Admittedly, for just $60 more, you can get the $170 Moto G Play, which I also like. The Moto is much, much faster — the new Snapdragon 460 positively flies compared to the somewhat decrepit Snapdragon 450 in the A02s. Plus, the Moto has a fingerprint sensor, among other benefits. The A02s is, by all hardware metrics, a worse smartphone, but Moto's software commitment for most of its phones is basically a joke in 2021; it abandons them so quickly.

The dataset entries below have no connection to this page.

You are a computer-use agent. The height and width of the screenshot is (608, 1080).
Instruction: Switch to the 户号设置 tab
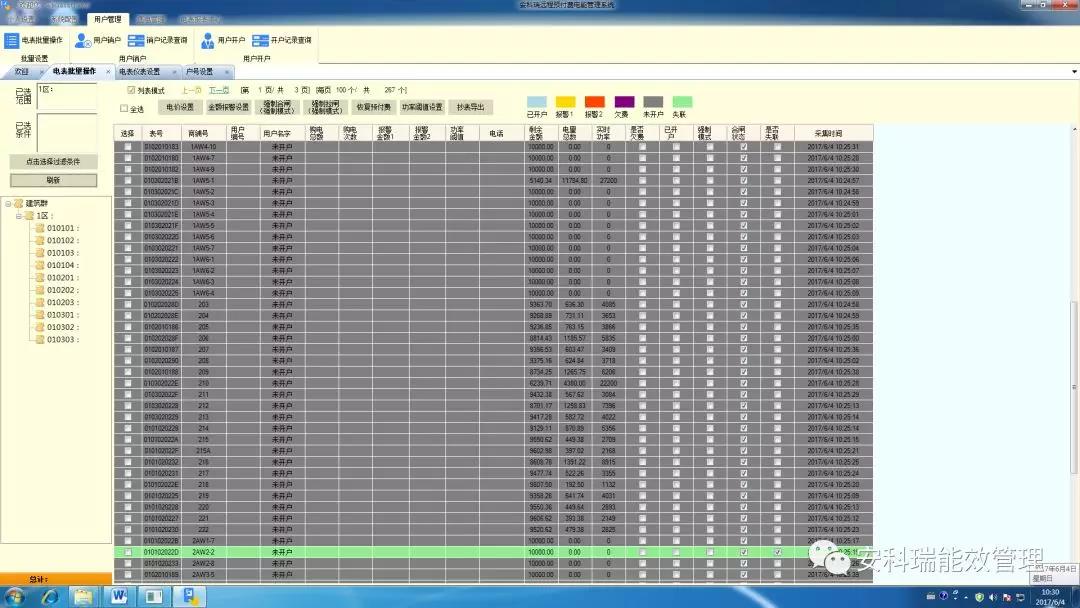tap(199, 72)
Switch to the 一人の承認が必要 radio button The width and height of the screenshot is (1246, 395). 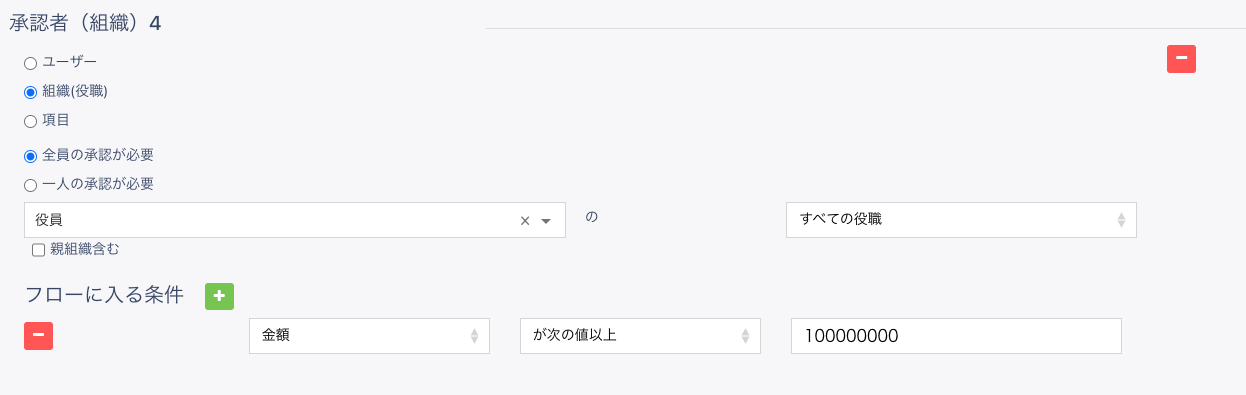[30, 185]
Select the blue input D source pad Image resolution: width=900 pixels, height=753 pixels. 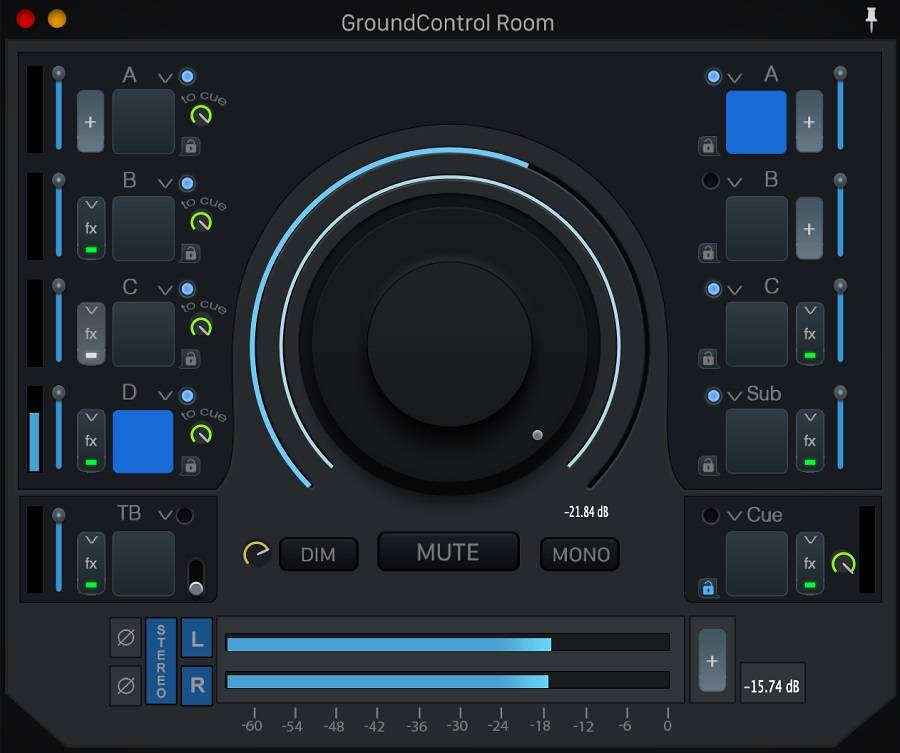[x=143, y=441]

Comparing its spec sheet to almost everything that came out in 2021, the Galaxy A02s is maybe one of the worst new smartphones you can buy in hardware terms, but it's also among the cheapest and longest-lasting, in some ways besting models that cost two or three times as much. Still, it's a very clear compromise, and you should always take into account what you value most in a phone. For $110, this sails right on the edge of minimum viability, but if money is tight and you won't be frustrated by poor performance or the lack of a fingerprint sensor, this phone will keep you connected and secure for the next four years — few phones can make a claim like that.

Buy it if...

  • You are on a very strict budget and need a new, cheap phone
  • The phone needs to last a long time — this will get four years of updates
  • Battery life is a priority but performance really, really isn't.

Don't buy it if...

  • You need a faster phone or a more useful camera.
  • You can spend more — just a few Hamiltons will get you a better phone.
  • You're also worried about how it will perform on that fourth year of updates.